## [Source material]

——————

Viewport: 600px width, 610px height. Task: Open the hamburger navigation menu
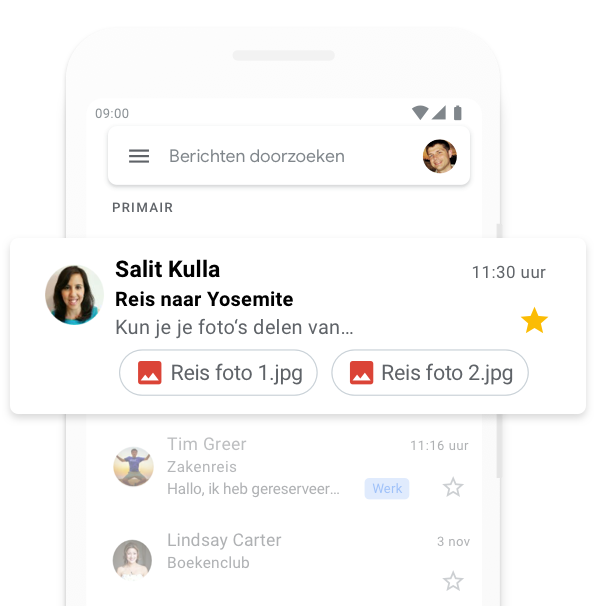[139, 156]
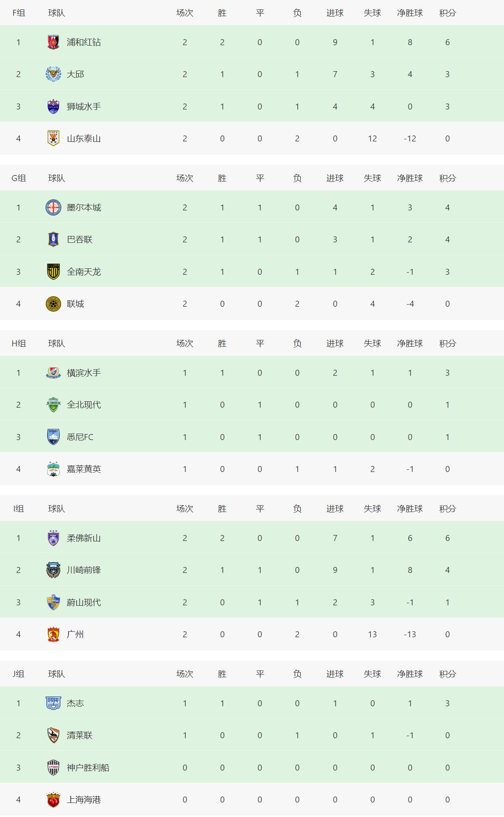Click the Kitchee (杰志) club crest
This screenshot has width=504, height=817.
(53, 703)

——————

## [Prompt]
Without any pictures, return the entries exactly as given.

## [Your solution]
Viewport: 600px width, 610px height. Task: Open the hamburger navigation menu
[139, 156]
Click the Kitchee (杰志) club crest
This screenshot has width=504, height=817.
(53, 703)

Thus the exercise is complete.